Personally I like reading stories about how others tackle problems, their way to the solution, their process.
Recently our team sat down together to brainstorm what is not so good or even bad about our way of solving things. To address those problems and to improve our developer experience I researched and documented our typical development process. This post is intended to give you a glimpse of how we work.
First you have to know that we are a service business so usually a project starts with a (potential or recurring) customer coming to us with his concerns, his business needs. On the course of a typical project the following phases (some in iterations) run:
1. Identifying the problem (aka analysis)
Often the first expressed need is not the problem to be solved. We need to dig deeper and identify the core. At this point in the process we ask the customer goal oriented questions. We guide the conversation to find any constraints of the solution. One of these constraints is often the technological platform (web, mobile, desktop).
If it is a bigger problem we need to work through different levels of abstraction, one iteration at a time.
We document all the results in functional specs. These are small blocks of text in the language of the customer describing the functional side of the problem and its constraints. These specs form the basis of every project and are entered as issues in our JIRA.
Alongside we record the concepts of the domain in form of a glossary in our wiki.
Besides the text we draw complex or core parts of the domain as diagrams on paper. A rough domain model. A module concept. A high level architecture of the system.
2. Planning
In a planning poker session we estimate each issue from the analysis. The customer sets a priority. Together we develop a milestone plan for our iterations. Smaller (1 week) iterations for explorative or fast paced projects and longer (2 – 3 weeks) iterations for slow paced or well defined projects.
3. Finding a solution
Before implementing a solution to a problem in code, we create different concepts which fit the constraints we recorded earlier.
These concepts can be paper prototypes or sketches. Sometimes these are HTML mockups or simulations.
From these we choose the best suited concept by talking with the customer or from our experience.
4. Development
At the start of the project we set up the necessary internal infrastructure. This usually consists of a git repository and jenkins jobs for continuous integration. We install the libraries, frameworks and applications. We create a project in the IDE and start implementing. While developing we write automated tests where appropriate. We use manual testing to tell us what the users will see and how it behaves like we expected. When we think we are done we look for feedback.
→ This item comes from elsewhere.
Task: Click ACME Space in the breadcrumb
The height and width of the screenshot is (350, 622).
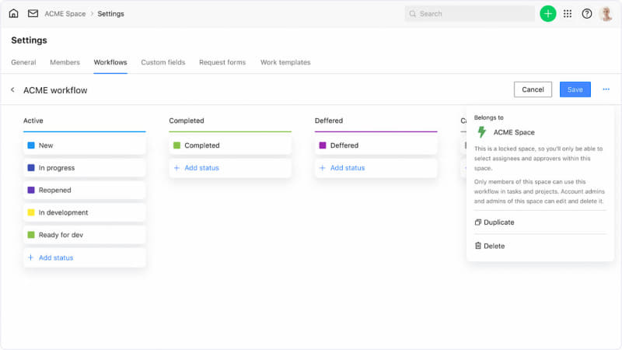Action: click(x=65, y=13)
5. Feedback and acceptance
For feedback we deploy the project on a staging or test system, email the customer so that he fulfills a manual user acceptance test.
If the customer accepts the solution we continue with the next phase. If bigger problems arise we reopen our JIRA issues or create new ones and start with the analysis again.
6. Delivery
First we need to set up a machine to our project specific needs: automatic or manual (snowflaking). This is called provisioning.
We create scripts and jobs in Jenkins for the following steps: one for release and one for deployment and commissioning.
The release step packages the project and creates documents from our JIRA issues which were resolved in this version. The deploy step takes the release artifact and transfers this to the target machine. Usually this step also runs the deployed project. Every installation (release and deploy/commisioning) is documented manually on paper to be traceable. An email to the customer tells him what the new release includes. Tags in the repository identify the deployed code.
7. Monitoring
Every error or exception occurring is sent via email to a project specific account. Additionally we create a job in Jenkins which supervises the system periodically. The job tries to reach the application and executes some health checks.
Interesting. Thanks for sharing this.
Do you normally have a period during or after the project where you reflect on the what worked or could be improved? Or is that handled by a different “process” elsewhere in your team?
For strategic purposes we have irregular project-independent reflection times. We only have a reflection time after a project if something gone wrong or if it was a new project. During the course of the project we only reflect about our approach if something goes (significant) wrong and restrict the reflection to the special case.